Deformaciones debidas a estados constitucionales:

      A) Acondroplasia. En esta afección, la sinostosis precoz del hueso basilar del cráneo produce un abombamiento de la frente, a veces considerable, con nariz en silla de montar que recuerda mucho, ya a la hidrocefalia, ya al raquitismo, ya a la heredosífilis, ya al mixedema congénito; con todas ellas se puede confundir. Los otros datos esqueléticos (Þ) impedirán el error.

     B) Mongolismo. Es típico de esta afección el cráneo muy braquicéfalo, de perfil posterior recto, sin la curva occipital (nuca en tajo). Puede esta deformación observarse en otras personas de la familia mongoloide; muchas veces orienta sobre el origen paterno o materno de la afección (Þ).

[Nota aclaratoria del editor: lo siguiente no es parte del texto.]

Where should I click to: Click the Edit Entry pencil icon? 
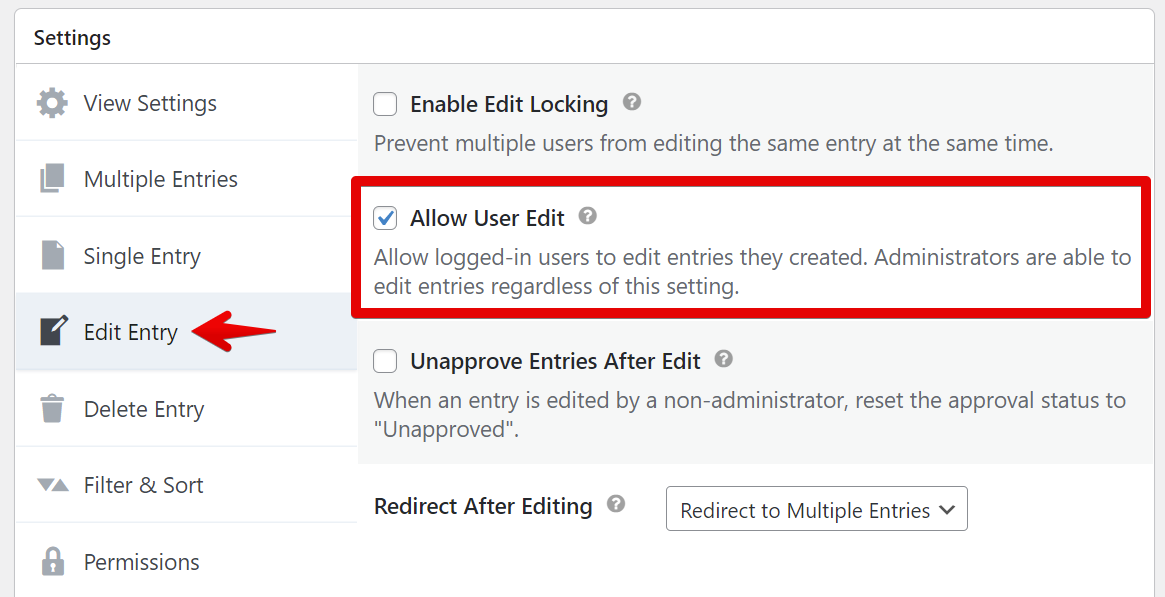pos(53,332)
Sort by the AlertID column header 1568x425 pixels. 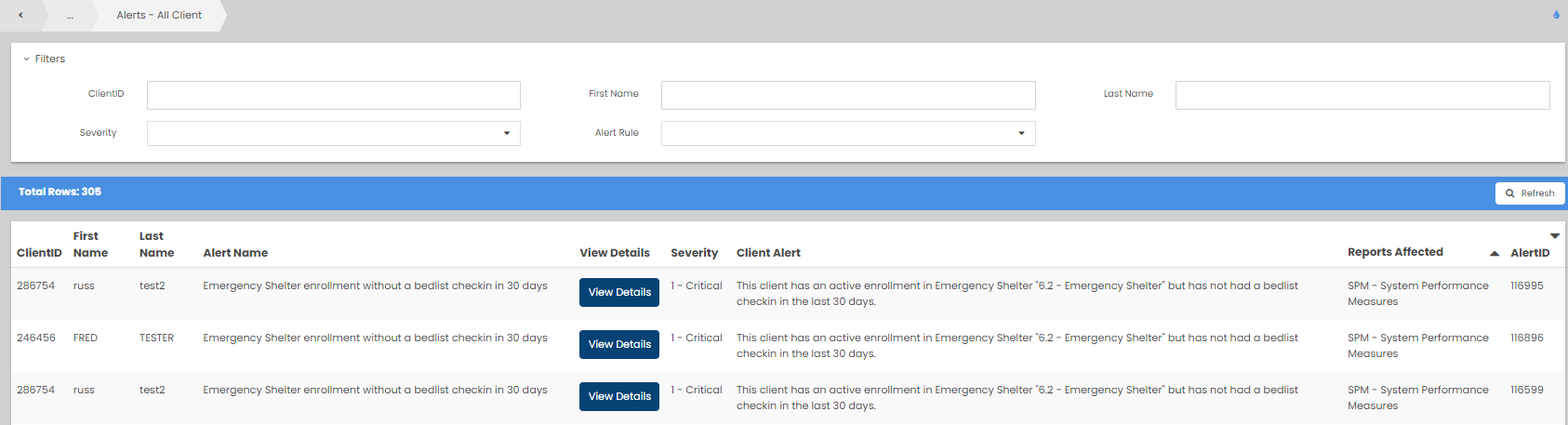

     C) Leontiasis ósea (Malpighio). Las deformaciones del cráneo alcanzan en la leontiasis su máxima intensidad. Se trata de una hiperostosis, que suele comenzar al acercarse la pubertad, y afecta principalmente al cráneo y la cara. Las hipertrofias óseas, múltiples, irregulares, bastante simétricas, ebúrneas, dan a la cabeza un aspecto monstruoso que no siempre recuerda a la cabeza del león, como indica su nombre; a veces, recuerda más a la cabeza de una vaca (bovinuntiasis). La inteligencia se conserva bien. Hay numerosos síntomas funcionales debidos al progreso de las hiperostosis: cefalea (hay casos en los que es éste el síntoma dominante o único, sobre todo cuando predominan las hiperostosis endocraneales: (Þ), exoftalmia y ceguera (si las hiperostosis afectan a la órbita), diversas parálisis de los nervios craneales, sordera, etc.; en estados avanzados, puede haber síncopes graves, bulbares por compresión del agujero occipital (casos míos). Los huesos de los miembros se deforman también en algunos casos (Þ). Puede ser afección familiar. La frecuencia en otros miembros de la familia, de enfermedades endocrinas (diabetes, insuficiencia suprarrenal, bocio), induce a suponer a la leontiasis un origen hipotalamoendocrino, constitucional. Puede haber lesiones del sistema nervioso del grupo del idiotismo amaurótico (Þ).

     D) Oxicefalia, turricefalia, acrocefalia, cráneo en torre. El cráneo es alto, en forma de torre. Generalmente hay exoftalmia. Otras veces, ptosis palpebral doble o sordomudez. Suele ser una malformación compatible con la normalidad. Su interés reside en la frecuencia con que se combina con otras anomalías, esqueléticas o no, de las que citaré algunas:

     1. Se asocia a estados policitémicos o a la anemia hemolítica, por probable participación del centro hematopoyético del hipotálamo (Þ). En realidad la turricefalia de la anemia hemolítica constitucional es debida, en parte, al engrosamiento óseo craneal por la hiperplasia eritropoyética medular («cráneo en cepillo» radiológicamente).

     2. A la sindactilia (síndrome de acrocefalosindactilia de Apert). Suele haber también, en estos casos, prognatismo del maxilar superior y paladar ojival.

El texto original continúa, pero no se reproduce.